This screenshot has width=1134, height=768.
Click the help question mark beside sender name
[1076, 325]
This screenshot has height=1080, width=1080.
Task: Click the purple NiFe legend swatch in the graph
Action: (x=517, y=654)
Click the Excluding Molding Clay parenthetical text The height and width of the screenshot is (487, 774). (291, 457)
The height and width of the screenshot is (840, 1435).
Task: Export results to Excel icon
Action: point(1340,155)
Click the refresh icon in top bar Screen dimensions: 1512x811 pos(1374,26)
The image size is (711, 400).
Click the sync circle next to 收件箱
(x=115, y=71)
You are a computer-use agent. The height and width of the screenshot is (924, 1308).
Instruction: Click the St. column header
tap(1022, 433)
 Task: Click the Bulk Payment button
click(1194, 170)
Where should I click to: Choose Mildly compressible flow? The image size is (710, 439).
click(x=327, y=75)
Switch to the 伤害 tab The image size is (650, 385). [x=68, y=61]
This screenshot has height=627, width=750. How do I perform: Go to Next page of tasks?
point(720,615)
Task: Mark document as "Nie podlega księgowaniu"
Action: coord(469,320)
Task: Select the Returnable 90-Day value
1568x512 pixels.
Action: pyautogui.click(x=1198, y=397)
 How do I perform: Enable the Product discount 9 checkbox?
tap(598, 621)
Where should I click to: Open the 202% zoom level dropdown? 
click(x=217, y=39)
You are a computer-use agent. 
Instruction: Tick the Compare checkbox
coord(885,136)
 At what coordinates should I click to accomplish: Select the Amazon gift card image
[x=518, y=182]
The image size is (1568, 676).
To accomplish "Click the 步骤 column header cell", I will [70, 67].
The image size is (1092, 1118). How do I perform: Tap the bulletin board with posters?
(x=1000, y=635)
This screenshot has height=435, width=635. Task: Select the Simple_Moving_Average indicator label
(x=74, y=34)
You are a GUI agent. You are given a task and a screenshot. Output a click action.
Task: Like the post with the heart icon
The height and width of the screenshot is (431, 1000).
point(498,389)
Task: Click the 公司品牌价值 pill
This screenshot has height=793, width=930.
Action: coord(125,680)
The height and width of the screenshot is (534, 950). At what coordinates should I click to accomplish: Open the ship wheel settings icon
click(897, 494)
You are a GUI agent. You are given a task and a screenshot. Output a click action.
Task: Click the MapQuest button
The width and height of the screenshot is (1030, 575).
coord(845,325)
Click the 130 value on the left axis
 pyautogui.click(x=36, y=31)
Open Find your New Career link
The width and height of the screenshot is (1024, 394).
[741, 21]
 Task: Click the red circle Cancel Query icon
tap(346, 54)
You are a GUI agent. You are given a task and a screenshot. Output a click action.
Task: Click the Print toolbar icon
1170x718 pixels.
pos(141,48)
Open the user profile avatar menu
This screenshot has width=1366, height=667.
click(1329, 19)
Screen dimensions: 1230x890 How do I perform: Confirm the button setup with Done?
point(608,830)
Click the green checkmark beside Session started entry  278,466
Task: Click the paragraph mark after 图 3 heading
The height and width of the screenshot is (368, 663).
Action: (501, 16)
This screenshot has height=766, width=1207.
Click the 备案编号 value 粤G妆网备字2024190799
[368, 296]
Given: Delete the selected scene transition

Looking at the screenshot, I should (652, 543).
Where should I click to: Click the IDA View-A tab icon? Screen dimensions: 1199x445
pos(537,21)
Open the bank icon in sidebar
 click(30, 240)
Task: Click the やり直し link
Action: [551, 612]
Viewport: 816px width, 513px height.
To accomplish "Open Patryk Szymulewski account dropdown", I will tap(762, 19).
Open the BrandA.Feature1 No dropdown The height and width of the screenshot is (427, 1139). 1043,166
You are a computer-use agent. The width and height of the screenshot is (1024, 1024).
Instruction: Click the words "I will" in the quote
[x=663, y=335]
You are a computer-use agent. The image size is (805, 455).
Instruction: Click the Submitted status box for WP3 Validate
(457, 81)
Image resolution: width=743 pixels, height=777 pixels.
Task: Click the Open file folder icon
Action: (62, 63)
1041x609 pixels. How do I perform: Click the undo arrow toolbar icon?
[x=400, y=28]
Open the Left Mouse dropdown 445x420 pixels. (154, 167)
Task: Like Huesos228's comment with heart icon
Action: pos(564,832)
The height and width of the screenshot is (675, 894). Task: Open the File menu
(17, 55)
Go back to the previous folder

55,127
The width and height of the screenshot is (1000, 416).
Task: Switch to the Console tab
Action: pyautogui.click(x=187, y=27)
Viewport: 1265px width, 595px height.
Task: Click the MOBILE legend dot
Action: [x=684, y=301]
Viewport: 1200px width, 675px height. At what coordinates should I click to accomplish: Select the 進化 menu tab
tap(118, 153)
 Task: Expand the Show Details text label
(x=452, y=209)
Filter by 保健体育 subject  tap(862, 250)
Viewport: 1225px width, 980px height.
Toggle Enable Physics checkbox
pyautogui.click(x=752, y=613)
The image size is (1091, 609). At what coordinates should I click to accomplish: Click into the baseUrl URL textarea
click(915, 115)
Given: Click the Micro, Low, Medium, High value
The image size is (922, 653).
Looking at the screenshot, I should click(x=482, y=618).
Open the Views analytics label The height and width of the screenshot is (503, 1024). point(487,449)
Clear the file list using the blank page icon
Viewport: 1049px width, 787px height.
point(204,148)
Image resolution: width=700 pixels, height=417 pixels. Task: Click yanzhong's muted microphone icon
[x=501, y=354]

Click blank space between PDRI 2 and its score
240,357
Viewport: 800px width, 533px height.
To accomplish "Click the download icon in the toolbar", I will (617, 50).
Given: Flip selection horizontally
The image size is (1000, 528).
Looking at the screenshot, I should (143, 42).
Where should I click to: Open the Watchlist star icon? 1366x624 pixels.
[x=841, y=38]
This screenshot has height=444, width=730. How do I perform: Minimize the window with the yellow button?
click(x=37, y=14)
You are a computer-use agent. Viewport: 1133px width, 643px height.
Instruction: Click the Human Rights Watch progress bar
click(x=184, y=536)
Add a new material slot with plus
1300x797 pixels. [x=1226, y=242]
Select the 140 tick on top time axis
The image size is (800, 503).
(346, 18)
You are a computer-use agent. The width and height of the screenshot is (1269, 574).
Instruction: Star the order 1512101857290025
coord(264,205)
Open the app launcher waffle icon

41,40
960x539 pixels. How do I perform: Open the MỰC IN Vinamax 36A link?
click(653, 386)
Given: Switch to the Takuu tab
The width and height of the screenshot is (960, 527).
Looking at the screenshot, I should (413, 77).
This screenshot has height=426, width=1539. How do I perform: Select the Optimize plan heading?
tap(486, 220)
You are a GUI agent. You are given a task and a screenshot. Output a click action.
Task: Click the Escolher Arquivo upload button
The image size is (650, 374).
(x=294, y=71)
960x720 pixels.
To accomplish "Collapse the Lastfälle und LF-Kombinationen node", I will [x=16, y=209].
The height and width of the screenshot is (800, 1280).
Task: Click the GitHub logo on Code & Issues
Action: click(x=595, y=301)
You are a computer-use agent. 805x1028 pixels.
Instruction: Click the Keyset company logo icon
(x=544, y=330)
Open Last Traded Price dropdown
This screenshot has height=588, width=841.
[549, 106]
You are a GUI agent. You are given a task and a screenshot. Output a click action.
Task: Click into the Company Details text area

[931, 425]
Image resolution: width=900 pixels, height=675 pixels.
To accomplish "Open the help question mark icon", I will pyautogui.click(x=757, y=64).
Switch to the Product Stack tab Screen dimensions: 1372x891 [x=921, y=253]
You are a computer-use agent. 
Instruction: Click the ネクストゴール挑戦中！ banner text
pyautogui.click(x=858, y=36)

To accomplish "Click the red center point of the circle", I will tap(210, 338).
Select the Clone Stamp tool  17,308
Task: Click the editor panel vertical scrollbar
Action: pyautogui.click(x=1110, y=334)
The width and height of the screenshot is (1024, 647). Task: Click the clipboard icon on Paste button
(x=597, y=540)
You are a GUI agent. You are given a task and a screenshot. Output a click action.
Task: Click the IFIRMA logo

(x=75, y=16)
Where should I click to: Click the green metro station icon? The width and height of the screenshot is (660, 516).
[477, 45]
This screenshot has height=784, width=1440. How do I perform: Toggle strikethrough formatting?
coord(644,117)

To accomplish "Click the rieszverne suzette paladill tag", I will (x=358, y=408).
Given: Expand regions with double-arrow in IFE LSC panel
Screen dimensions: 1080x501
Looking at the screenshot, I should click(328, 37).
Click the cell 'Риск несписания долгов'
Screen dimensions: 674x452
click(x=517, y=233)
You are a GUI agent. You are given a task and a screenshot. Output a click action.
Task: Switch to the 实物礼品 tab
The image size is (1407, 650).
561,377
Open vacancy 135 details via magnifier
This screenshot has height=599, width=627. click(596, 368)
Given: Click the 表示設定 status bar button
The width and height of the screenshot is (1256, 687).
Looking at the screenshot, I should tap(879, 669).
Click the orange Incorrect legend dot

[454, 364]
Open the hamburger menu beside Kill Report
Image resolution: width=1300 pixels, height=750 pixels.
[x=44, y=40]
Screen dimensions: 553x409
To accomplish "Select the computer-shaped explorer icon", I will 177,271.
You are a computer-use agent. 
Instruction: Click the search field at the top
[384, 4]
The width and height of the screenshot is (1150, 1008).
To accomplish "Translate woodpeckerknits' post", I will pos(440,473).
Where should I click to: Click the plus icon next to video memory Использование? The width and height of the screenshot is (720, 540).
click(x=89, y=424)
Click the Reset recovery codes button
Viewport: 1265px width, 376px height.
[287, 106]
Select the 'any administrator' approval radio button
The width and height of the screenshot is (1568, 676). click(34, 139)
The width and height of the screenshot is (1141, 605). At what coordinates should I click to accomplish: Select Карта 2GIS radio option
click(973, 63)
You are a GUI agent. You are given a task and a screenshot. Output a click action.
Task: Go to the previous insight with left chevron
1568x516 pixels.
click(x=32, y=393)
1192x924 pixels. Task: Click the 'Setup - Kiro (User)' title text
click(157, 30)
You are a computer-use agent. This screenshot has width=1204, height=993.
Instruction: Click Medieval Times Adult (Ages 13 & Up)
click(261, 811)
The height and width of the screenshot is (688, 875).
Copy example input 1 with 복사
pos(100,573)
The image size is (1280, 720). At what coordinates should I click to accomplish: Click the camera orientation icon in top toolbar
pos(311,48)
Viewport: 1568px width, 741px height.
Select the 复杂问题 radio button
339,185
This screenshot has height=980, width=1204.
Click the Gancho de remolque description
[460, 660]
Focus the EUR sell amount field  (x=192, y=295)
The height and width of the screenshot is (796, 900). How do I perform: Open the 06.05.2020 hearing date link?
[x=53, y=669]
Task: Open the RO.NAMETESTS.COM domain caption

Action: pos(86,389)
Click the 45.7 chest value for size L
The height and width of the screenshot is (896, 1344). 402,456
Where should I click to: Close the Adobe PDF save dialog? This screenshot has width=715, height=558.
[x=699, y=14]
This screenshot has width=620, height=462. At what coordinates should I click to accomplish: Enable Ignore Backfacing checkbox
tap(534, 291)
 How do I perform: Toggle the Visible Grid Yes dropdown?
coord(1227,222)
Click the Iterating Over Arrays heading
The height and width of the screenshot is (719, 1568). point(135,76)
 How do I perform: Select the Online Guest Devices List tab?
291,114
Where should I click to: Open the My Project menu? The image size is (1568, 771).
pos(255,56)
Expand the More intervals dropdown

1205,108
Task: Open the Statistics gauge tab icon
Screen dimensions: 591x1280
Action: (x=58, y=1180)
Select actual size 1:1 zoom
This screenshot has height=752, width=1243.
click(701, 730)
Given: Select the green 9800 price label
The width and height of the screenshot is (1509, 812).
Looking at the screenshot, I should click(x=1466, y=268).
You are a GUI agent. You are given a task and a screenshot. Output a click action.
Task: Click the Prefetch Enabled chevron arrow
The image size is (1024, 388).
========================
What you give back should be only the lines of the records above, starting at the line with "The width and height of the screenshot is (1150, 1008)." and ending at the line with "Click the Reset recovery codes button", restated word for word.

The width and height of the screenshot is (1150, 1008).
To accomplish "Translate woodpeckerknits' post", I will pos(440,473).
Where should I click to: Click the plus icon next to video memory Использование? The width and height of the screenshot is (720, 540).
click(x=89, y=424)
Click the Reset recovery codes button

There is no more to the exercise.